Blog post by Mark Brockhurst, National Landlords Association
There has been a bit of campaigning, here and there over the issue of longer tenancies. It has been publicised that tenants want longer tenancies but feel they aren’t being offered them.
From the discussions, here are some of the issues (not exhaustive);
- The desire for longer tenancies
- Accusations of agents using short tenancies as an excuse to charge renewal fees
- Landlords using the renewal as a reason to raise rents
- Concerns over Eviction
Here is some current data in support of those claims – or in defence of others – good and bad;
- The average tenancy in the UK is 17 to 18 months (as of Homelets Report Apr17) The latest Homelets Rental Index has dropped 0.3% – meaning rents are dropping – albeit by a small amount
- Letting Agent Fees are in line to be banned
- There are some rules around rent increases. They can be found here on the Gov.uk website
While the above info can be viewed to mean any one of a dozen things, I can offer some insight on the understanding of Landlords and their views on longer tenancies. I make some other points in passing but I will try not to drift too far away from the core concerns of longer tenancies. Let’s take all the issues from my opening paragraph and try to say something useful for each.
Do Landlords Want Longer Tenancy Agreements?
Mostly, Landlords are in favour of longer tenancies. One thing that does not ‘pay the mortgage’ is an empty property and to risk one or two changeovers inside a year will impact the viability of that property significantly for that year.

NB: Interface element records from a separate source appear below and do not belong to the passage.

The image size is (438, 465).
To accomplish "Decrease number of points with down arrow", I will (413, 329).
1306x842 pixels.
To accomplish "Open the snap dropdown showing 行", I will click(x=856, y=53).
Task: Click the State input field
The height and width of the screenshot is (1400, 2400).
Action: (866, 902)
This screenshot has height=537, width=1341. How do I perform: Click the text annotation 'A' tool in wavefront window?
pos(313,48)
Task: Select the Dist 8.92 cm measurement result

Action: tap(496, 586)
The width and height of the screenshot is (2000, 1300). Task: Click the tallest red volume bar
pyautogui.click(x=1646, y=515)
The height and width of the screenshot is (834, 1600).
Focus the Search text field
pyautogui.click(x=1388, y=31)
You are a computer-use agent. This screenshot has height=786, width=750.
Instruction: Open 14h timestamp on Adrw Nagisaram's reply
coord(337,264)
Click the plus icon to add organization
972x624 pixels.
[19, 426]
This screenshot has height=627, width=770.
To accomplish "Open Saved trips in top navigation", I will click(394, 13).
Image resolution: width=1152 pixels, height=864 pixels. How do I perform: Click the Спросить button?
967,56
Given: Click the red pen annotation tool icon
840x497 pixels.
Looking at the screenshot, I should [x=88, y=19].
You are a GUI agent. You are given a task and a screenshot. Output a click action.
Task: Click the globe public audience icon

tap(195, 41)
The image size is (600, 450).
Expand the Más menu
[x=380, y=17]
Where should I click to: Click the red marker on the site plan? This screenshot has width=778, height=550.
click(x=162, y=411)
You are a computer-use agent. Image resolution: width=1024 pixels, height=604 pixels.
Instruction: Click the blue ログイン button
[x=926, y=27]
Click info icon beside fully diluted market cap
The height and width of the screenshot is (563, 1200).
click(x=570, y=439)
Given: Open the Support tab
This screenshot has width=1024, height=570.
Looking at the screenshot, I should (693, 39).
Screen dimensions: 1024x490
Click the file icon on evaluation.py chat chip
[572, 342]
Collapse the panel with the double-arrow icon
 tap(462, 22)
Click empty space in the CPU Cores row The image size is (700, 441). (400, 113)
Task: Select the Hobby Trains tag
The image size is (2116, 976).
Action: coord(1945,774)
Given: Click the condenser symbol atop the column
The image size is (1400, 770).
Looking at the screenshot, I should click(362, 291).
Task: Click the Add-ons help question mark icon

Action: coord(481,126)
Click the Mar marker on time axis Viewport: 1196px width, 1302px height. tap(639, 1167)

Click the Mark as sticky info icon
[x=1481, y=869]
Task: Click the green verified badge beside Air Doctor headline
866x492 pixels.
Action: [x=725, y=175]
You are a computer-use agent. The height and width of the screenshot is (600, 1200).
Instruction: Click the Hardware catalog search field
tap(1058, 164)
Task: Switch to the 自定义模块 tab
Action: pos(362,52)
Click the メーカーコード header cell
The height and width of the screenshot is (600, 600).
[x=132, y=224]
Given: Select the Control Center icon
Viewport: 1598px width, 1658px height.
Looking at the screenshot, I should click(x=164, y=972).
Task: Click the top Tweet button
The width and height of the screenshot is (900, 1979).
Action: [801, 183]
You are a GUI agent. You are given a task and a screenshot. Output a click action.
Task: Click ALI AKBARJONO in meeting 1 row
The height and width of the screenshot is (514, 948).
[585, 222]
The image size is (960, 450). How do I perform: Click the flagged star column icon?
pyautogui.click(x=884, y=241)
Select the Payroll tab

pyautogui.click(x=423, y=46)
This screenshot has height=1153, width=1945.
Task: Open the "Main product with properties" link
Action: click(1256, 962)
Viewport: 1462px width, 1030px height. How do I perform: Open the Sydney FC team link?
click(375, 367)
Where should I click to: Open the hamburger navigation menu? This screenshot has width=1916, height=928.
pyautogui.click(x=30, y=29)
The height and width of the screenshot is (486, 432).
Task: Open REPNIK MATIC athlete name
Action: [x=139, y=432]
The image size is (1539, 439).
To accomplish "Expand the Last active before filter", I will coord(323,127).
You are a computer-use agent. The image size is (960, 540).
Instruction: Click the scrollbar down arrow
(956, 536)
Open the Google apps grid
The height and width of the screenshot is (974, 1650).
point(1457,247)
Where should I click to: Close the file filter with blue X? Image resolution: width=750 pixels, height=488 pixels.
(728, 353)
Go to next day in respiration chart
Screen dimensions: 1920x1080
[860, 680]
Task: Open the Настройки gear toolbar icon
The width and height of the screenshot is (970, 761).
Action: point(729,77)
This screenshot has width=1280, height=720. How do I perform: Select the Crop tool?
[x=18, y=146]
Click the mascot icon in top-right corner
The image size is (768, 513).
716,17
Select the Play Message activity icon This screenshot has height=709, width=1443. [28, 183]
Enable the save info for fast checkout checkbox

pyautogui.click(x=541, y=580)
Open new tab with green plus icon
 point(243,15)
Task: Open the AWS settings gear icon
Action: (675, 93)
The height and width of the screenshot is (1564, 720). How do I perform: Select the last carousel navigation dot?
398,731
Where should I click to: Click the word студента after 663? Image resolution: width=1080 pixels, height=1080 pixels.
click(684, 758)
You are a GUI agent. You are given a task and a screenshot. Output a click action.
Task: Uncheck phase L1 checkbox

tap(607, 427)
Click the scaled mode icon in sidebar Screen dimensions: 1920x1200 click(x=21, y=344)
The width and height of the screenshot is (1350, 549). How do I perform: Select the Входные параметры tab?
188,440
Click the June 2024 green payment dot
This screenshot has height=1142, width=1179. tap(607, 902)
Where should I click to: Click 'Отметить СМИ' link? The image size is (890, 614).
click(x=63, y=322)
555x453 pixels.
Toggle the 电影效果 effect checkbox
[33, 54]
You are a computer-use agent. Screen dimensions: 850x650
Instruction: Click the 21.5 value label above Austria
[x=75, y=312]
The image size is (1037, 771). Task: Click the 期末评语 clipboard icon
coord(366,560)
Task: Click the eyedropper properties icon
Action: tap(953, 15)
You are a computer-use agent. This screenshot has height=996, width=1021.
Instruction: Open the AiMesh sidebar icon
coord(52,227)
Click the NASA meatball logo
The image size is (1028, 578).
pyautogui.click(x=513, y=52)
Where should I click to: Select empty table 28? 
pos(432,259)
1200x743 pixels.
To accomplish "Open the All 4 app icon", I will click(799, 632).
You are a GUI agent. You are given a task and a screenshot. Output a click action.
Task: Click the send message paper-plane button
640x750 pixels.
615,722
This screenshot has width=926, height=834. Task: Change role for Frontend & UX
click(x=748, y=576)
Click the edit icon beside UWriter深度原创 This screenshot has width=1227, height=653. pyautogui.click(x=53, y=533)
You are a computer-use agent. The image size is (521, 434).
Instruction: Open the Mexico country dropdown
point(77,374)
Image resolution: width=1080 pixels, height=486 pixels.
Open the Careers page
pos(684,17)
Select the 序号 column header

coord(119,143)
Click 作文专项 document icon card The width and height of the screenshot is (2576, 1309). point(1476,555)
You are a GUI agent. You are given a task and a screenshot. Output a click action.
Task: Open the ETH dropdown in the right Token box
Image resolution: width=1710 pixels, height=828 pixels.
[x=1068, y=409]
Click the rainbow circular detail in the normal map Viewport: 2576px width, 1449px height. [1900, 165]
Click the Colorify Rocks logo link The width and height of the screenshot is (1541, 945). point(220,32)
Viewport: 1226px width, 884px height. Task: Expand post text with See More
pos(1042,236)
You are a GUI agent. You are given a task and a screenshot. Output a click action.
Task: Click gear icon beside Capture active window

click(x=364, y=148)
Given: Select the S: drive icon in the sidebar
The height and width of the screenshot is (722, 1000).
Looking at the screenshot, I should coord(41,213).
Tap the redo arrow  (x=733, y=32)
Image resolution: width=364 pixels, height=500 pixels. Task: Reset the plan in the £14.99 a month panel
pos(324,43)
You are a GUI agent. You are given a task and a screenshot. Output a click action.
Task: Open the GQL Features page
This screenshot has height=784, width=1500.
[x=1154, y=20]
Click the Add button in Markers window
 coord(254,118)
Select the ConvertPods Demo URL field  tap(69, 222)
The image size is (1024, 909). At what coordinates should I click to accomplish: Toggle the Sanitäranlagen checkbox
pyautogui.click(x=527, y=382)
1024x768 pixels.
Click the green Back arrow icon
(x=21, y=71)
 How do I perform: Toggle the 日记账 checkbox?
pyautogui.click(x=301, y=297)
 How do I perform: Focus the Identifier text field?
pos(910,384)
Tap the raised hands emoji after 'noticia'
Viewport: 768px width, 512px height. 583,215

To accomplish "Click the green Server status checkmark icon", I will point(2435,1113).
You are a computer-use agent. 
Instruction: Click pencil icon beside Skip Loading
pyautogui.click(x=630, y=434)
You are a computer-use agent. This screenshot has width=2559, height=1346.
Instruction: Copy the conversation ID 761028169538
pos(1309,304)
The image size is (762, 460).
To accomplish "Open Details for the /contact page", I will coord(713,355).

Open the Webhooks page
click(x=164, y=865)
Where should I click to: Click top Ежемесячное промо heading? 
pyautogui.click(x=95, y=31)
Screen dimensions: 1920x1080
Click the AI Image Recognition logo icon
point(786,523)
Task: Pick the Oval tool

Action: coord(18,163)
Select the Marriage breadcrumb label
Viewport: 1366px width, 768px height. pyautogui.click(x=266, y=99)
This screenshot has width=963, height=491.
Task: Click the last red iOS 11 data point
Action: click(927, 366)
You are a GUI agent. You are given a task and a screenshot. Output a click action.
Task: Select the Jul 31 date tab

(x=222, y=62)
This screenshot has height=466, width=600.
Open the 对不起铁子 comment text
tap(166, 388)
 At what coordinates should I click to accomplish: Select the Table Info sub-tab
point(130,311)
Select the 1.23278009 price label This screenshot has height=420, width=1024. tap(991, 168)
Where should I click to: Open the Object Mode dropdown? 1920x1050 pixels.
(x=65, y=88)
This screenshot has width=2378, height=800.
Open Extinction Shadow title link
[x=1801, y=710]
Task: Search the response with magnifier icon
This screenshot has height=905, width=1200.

Most Landlords have a mortgage and the property is viewed as an investment (as a pension pot, for example) or business. When a property is empty, the mortgage obviously still needs to be paid. It’s a myth that the rent you pay is somehow going completely into your landlord’s pocket to be spent on speed-boats and the like. Even if they don’t have a mortgage, there are many things that a Landlord might need to pay inside that year including (to name but a few) mortgages, insurances, taxes, licensing fees, repair costs, energy performance certificates, gas safety certificates, advertising costs, administrative costs, letting agent costs, service charge fees and ground rent fees.
The rules that most landlords abide by, makes property a good business to be in – over time. Perhaps, 20 years. No one becomes a property millionaire overnight – despite what the papers or the ‘get-rich-quick brigade’ might say. In fact, the majority never do. You are statistically unlikely to ever rent a home from a millionaire.
At the end of a tenancy – because of moving arrangements, cleaning and repairs, paperwork and the new tenants who need to provide notice on a previous tenancy, you can expect a property to be empty for just under one month each time a tenancy changes over.
But a short tenancy in the first instance might seem practical from certain perspectives. It gives each party a chance to get to know each other and call it a day after a short period if it is not a good fit for everyone. This can go either way, and of course, if you are sharing a property, your reasons for wanting an end to a tenancy may have more to do with your housemates than the property itself.
The End Of Lettings Fees
Letting agent fees are to be banned. At the time of writing, this will mean no fees for ‘setting up a tenancy’. This will end any instances of renewal fees. Other fees may still be allowed if the agent needs to perform some task for you during the tenancy and it’s clear the service is for you, not the Landlord (i.e replacing lost keys).
Increase in remuneration (in this case, rent) during the term of a contract is commonplace. An increase (no matter what business, be it rent or mobile phone charges) in line with inflation is to be expected. This is not an especially wide practice as current tenancy terms tend to be short enough to mitigate the need but they might be more commonplace if 3 year tenancies are offered. They will either be linked to inflation (fairer but can be more difficult to understand) or a fixed amount each year of the tenancy.
What is Eviction?
The threat of eviction also seems to be high on the list of tenant concerns and dovetails into the wishes for longer tenancies. It’s important to understand Eviction is a term to describe a process to begin the end of a tenancy but it does not necessarily mean the tenant has done anything wrong.
The first instances of the Assured Shorthold Tenancies we all use today made an appearance in The Housing Act 1988. What suited the purposes of the country then of course, may not suit it now.
There is a legal process to ending a tenancy (since it’s a contract, the same as most others) and the dreaded ‘Section 21’ Notice is a legal document that the Landlord must serve to notify all concerned that they wish to bring an end to the tenancy. There are no public records held by the government of these Notices (assuming the matter never goes to a court room) and It might be appropriate to use one even if both parties agreed an end-date, just to make sure it’s documented in the agreed legal format.
Eviction in the face of damage or arrears is something else. As is retaliatory eviction. These things must be proven but I think it can be agreed that it is more likely that other reasons would be the cause for a tenancy to end.
Longer tenancies are likely to be a fixture of the future landscape and many on both sides will welcome them. As with all things, I hope a balance is struck between need and practicality.